Blaine graduates in June and immediately begins wishing he hadn't decided to go straight to college. He spends hours scheming, coming up with plans to convince his parents to get the school to reimburse his tuition and let him stay with Kurt while he finishes his senior year. In the end, they end up being nothing more than just that- plans. Despite the boys' best combined efforts, the beginning of August comes far more quickly than expected.

They find themselves meandering the deserted halls of Dalton, hand in hand, until the sun begins to sink below the horizon. Blaine pushes Kurt against the door of their dorm room and kisses him, hot and insistent.

"I don't want you to go," Kurt breathes against Blaine's ear as they sway together.

"It's not that simple," Blaine begins, but then the acoustic strains of "Teenage Dream" begin to echo around them and it occurs to Blaine that it's almost time, so he blurts, "I love you. A lot."
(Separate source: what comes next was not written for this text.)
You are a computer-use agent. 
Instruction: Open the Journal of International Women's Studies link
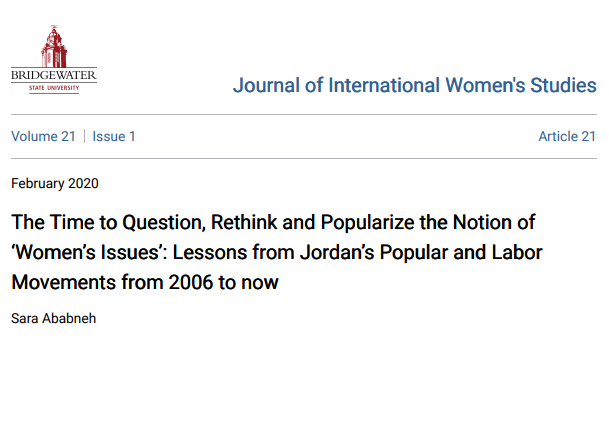414,85
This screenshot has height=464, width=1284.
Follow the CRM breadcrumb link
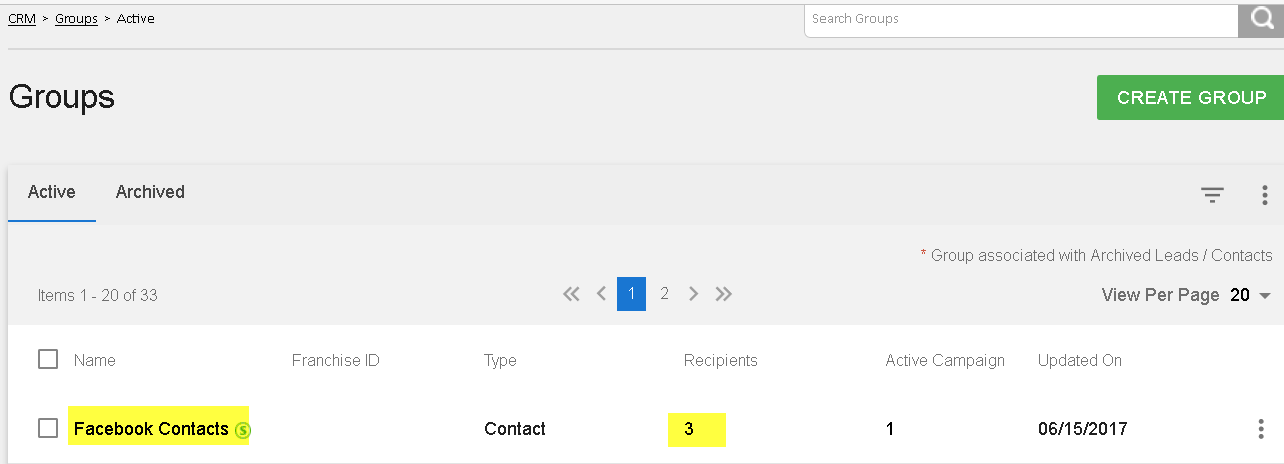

The corners of Kurt's mouth twitch upwards like they're daring Blaine to prove it, but the two boys are suddenly jolting awake, carefully removing the needles from the backs of their hands, and going their separate ways until tomorrow, when they can do it all again.

The next few days are bliss while they're at Dalton. It serves whatever purpose they need. If they want company, the Warblers decide to have an impromptu jam session. If they want to be alone, the whole school is deserted. As the summer runs out, they spend less time with Wes and David and the others. They make love in strange dorm rooms where no one bothers them. Each time is slow and careful and so sweet it makes their teeth ache, but the pain is nothing compared to when the kick hits them and they find themselves gasping for air on the floor of Kurt's basement, their hands still clasped tightly together.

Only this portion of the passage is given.